The private gallery and house is sited in the hills of the Kangbuk section of Seoul, Korea. The basic geometry of the building is inspired by a 1967 sketch for a music score by the composer Istvan Anhalt, “Symphony of Modules,” discovered in a book by John Cage titled “Notations”.
Three pavilions; one for entry, one residence, and one event space, appear to push upward from a continuous gallery level below. A sheet of water establishes the plane of reference from above and below.
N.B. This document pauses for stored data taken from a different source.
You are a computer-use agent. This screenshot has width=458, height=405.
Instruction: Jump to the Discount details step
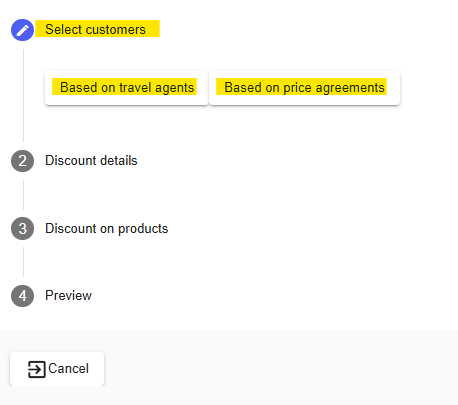[91, 161]
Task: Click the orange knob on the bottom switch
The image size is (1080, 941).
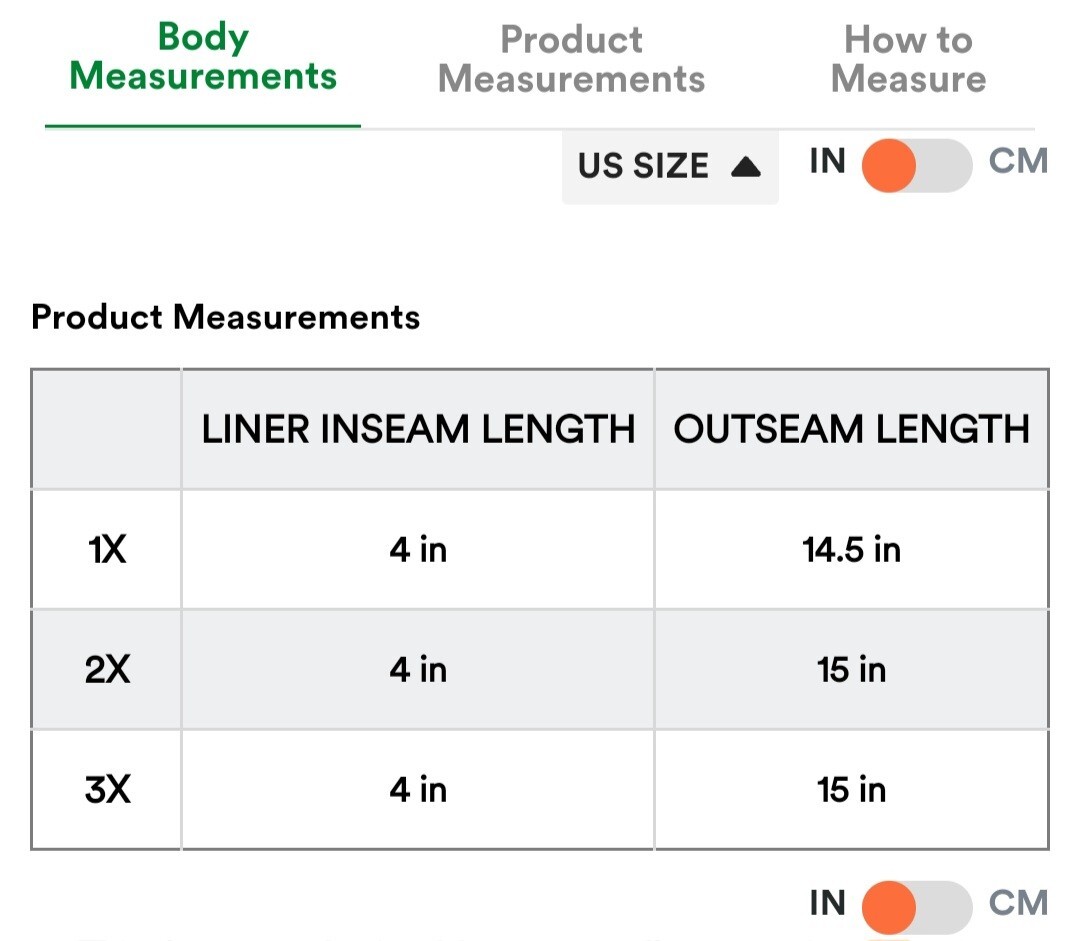Action: pyautogui.click(x=889, y=907)
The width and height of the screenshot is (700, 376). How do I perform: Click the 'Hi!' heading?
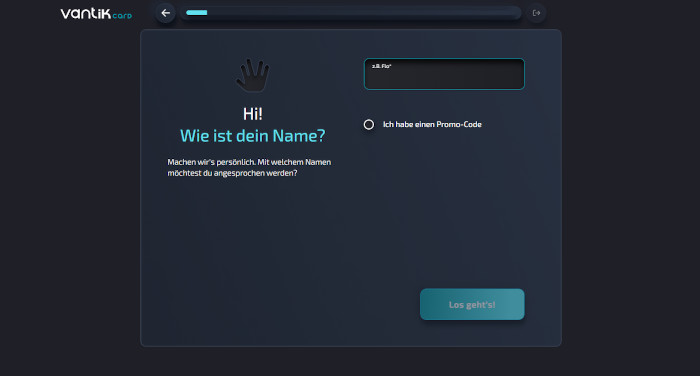click(253, 114)
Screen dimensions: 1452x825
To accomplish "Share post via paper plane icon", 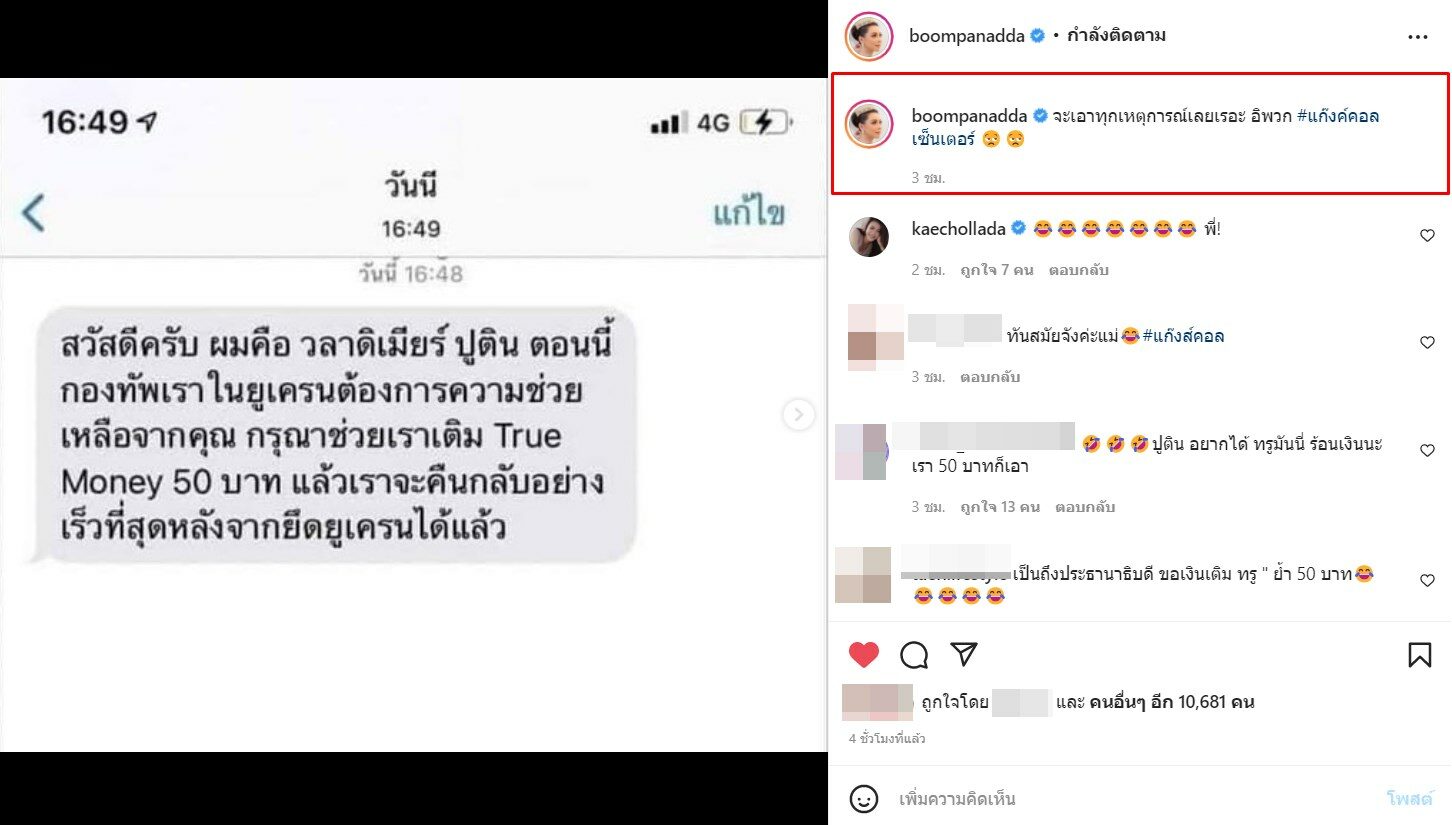I will [963, 654].
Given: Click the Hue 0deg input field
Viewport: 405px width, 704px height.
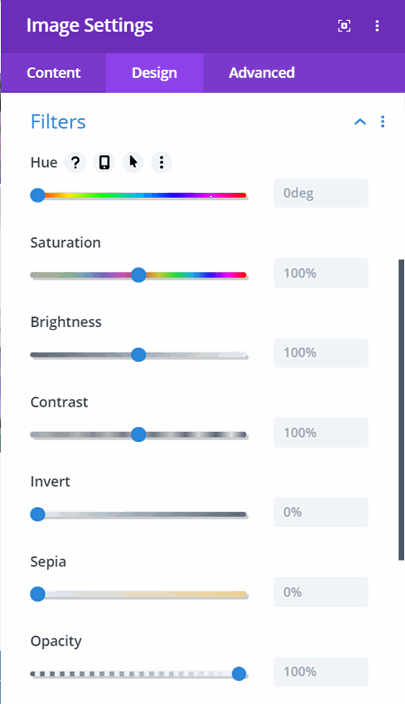Looking at the screenshot, I should [x=321, y=193].
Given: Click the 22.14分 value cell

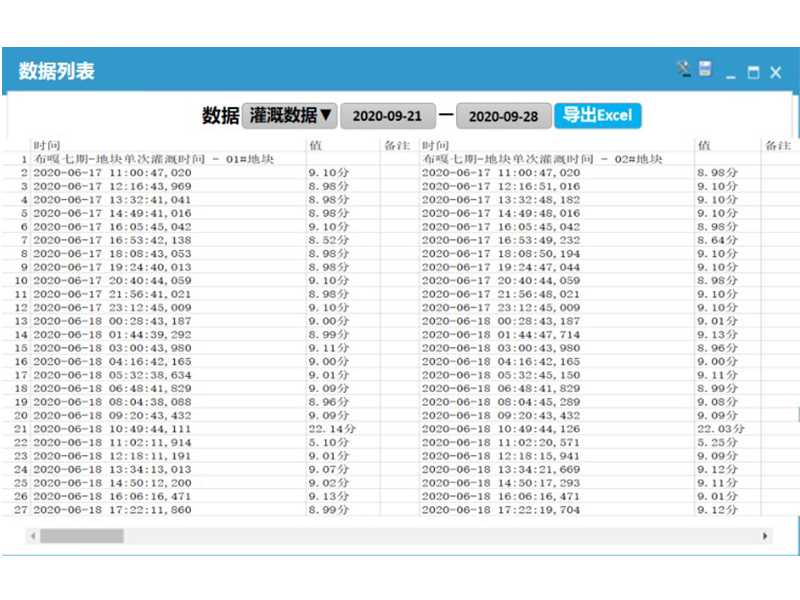Looking at the screenshot, I should pos(329,429).
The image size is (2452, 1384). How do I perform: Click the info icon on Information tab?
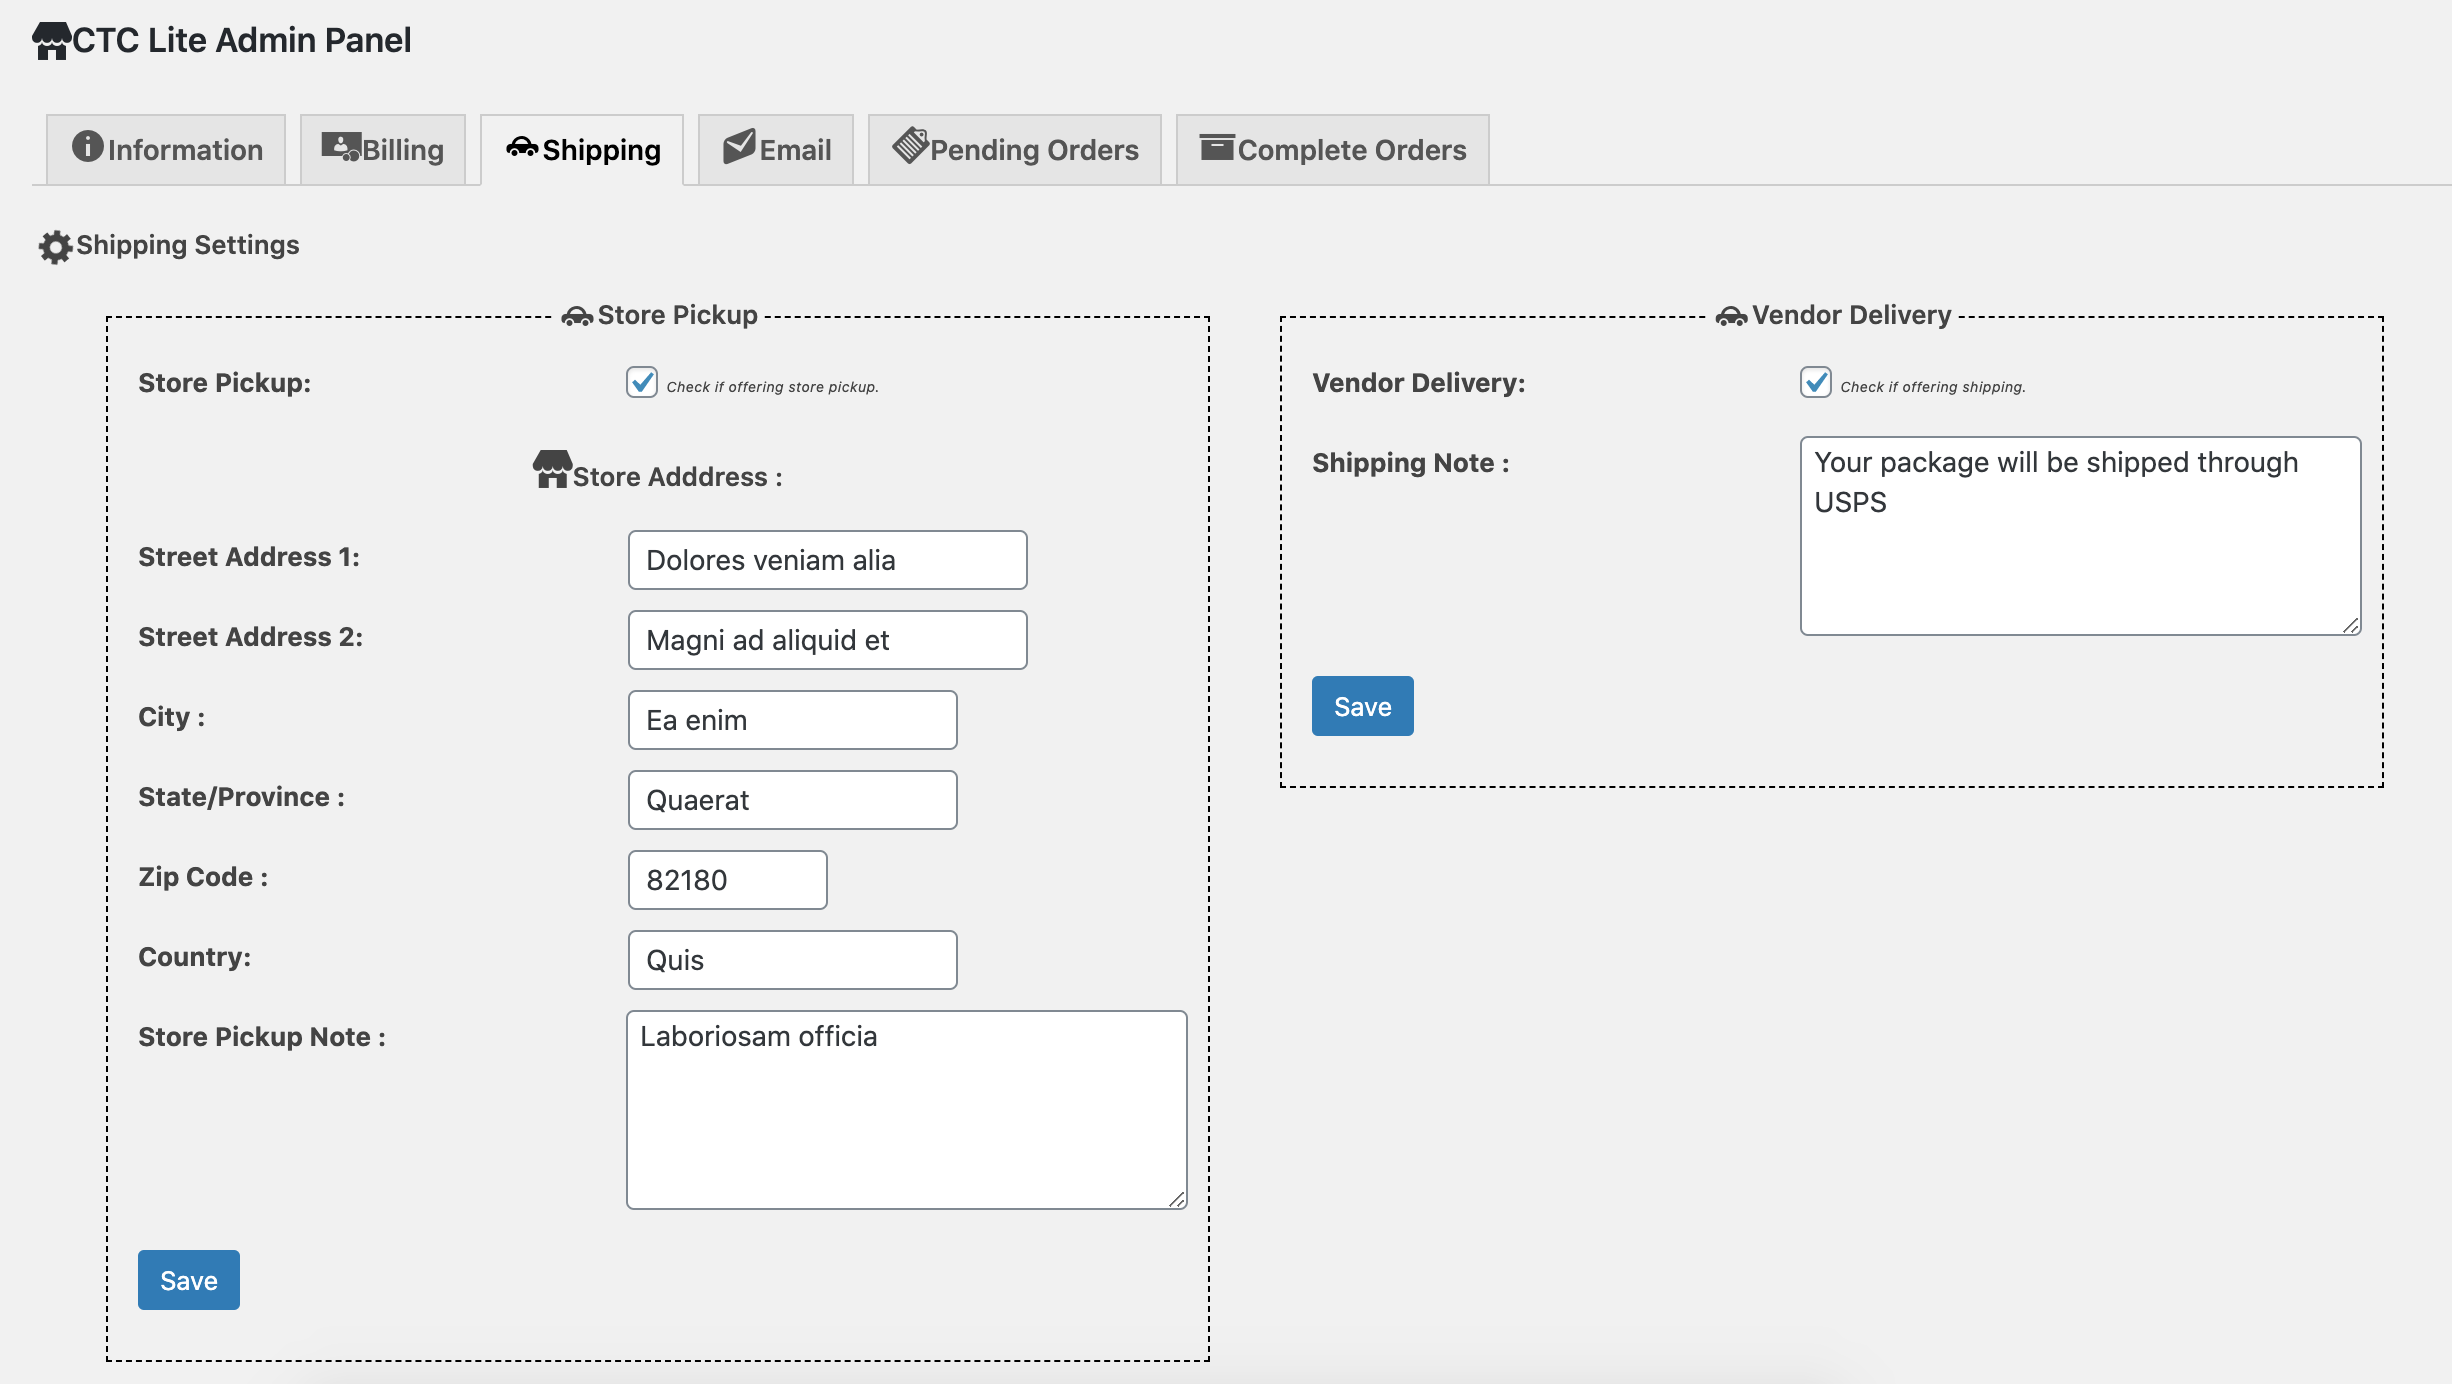(88, 146)
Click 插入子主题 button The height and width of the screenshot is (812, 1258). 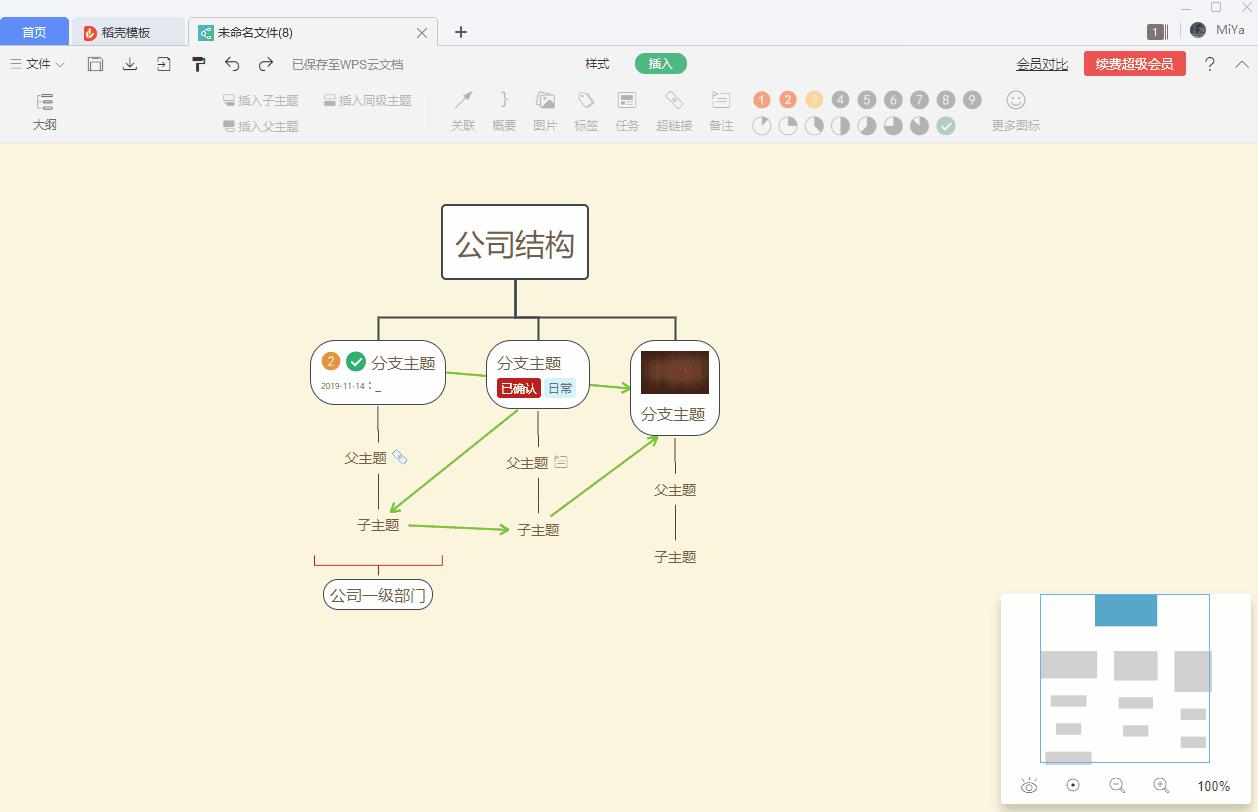[x=260, y=100]
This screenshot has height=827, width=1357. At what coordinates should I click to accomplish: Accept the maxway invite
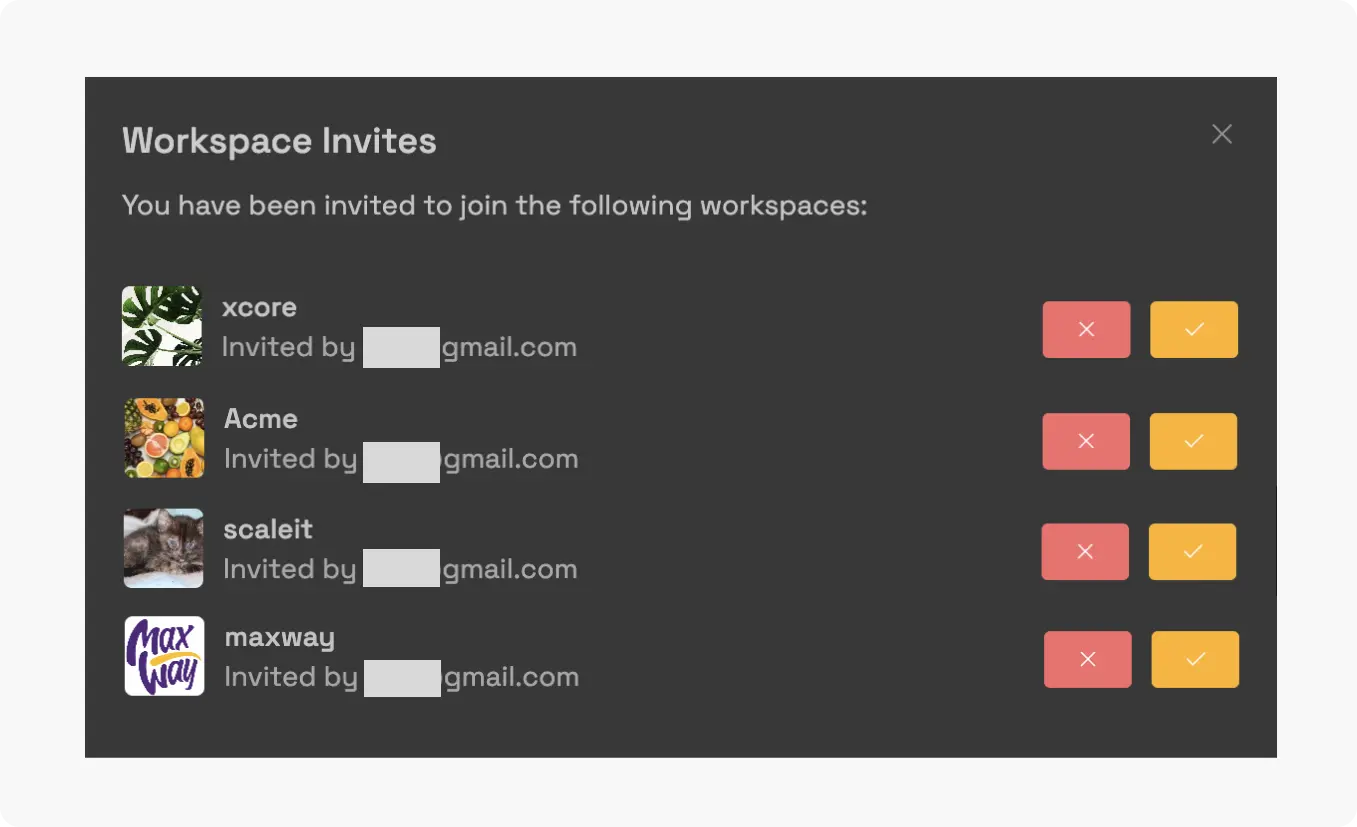pyautogui.click(x=1194, y=659)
After passing through a bamboo formed garden wall at the entry court, ascending steps into the entry pavilion bring the viewer at elbow height with the unifying sheet of water. Here, at the center of this place is an inner feeling with the sky, water, vegetation and the reddened patina of the copper walls all reflected in different ways.
The red and charcoal stained wood interiors of the pavilions are activated by skylight strips of clear glass that are cut into the roof. Sunlight turns and bends around the inner spaces, animating them with the changing light of each season and throughout the day. Like a cesura in music, strips of glass lenses in the base of the pool break through the surface, bringing dappled light to the white plaster walls and white granite floor of the gallery below.
Exteriors are a rain screen of custom patinated copper, which ages naturally within the landscape.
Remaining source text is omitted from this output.